In his address, Chinese President Hu Jintao said China's new plan included vigorously developing renewable and nuclear energy and promised emissions would grow slower than economic growth in the future.
"We will endeavor to cut carbon dioxide emissions per unit of GDP by a notable margin by 2020 from the 2005 level," Hu said.
The pledge, which marked the first time China has said it will accept measurable curbs on its emissions, was seen as an attempt to counter critics, especially in Washington, who say Beijing is doing too little to fight climate change.
Hu did not include specific figures, however. A Chinese official said those would be ready soon. But the step comes in addition to China's current aim to cut energy consumption per unit of GDP by about 20 percent by 2010 compared with 2005 levels.
New Japanese Prime Minister Yukio Hatoyama won plaudits for pledging to offer more aid to help developing countries deal with climate change and repeated his goal of reducing Japanese greenhouse gas emissions by 25 percent from 1990 levels by 2020.
Hatoyama also proposed setting up a framework to coordinate climate change aid, but did not give details of how much cash or what kind of technological assistance Japan would provide.
Obama outlined his administration's work on climate since he took office in January and said the United States was committed to act.
But he offered no new proposals and did not urge quick U.S. Senate passage of a climate bill, which many observers see as crucial to reaching an international deal.
"Our generation's response to this challenge will be judged by history, for if we fail to meet it -- boldly, swiftly and together -- we risk consigning future generations to an irreversible catastrophe," Obama said.
"The time we have to reverse this tide is running out."
Ban wanted Tuesday's summit to give momentum to a G20 meeting this week at which finance to fight climate change will be a key focus, as well as crucial U.N. climate negotiations in Bangkok from Monday, the last major negotiating round before the December 7-18 Copenhagen climate conference.
"It is slow progress, but progress nevertheless. The standout was President Hu Jintao's announcement that China will take on a 2020 carbon intensity target," said Frank Jotzo, Deputy Director of the Australian National University's Climate Change Institute in Canberra.
"The greatest difficulty for Copenhagen right now is U.S. domestic politics. It may take until well into 2010 for the U.S. to be able to make an international commitment that is credibly backed by domestic policy," he told Reuters.
A climate change bill mandating cuts in U.S. emissions is unlikely to be passed by the U.S. Senate by December while other domestic issues, notably healthcare reform, dominate the agenda.
Talks leading to the Copenhagen negotiations in Denmark have put developed and developing countries at odds over how to distribute emissions curbs. Poorer nations are pressing richer ones to contribute hundreds of billions of dollars a year to help them cope with rising temperatures.
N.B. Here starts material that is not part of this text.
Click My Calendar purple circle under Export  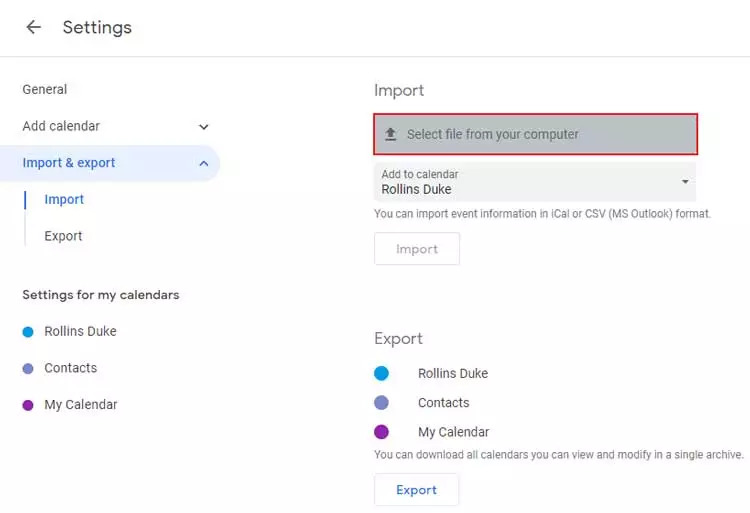(381, 432)
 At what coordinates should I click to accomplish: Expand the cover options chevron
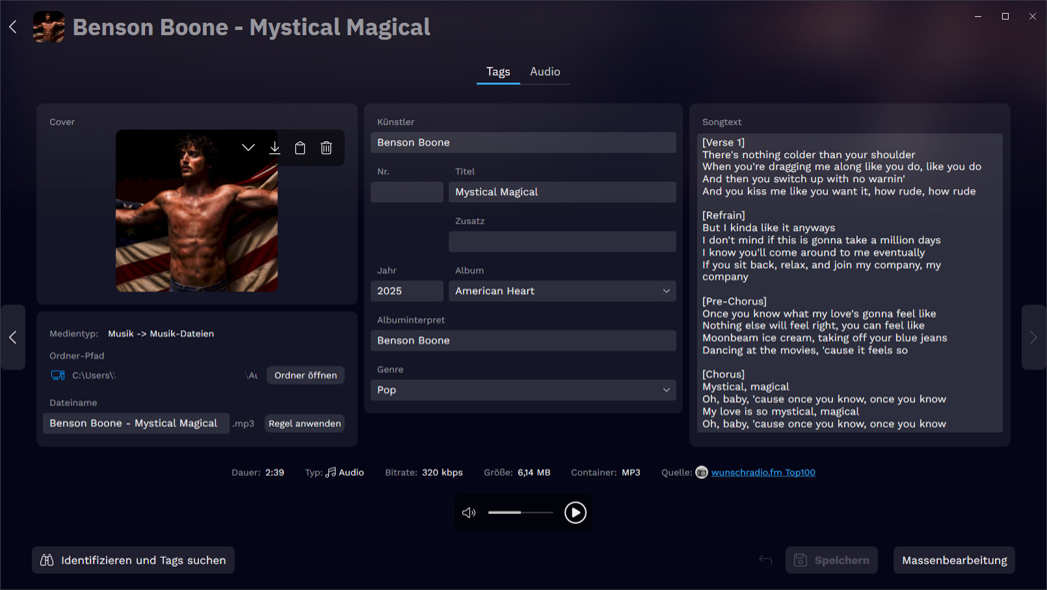[248, 148]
"It was a bit disappointing that China did not give a number for greenhouse gas intensity," said Knut Alfsen, head of research at the Center for International Climate and Energy Research in Oslo. "But this is progress. Five years ago, climate was a non-issue for China."
Environmentalists criticized Obama for not putting more specifics in his first U.N. address.
"It is really more of a step back than a step forward," said Thomas Henningsen, climate coordinator for Greenpeace International.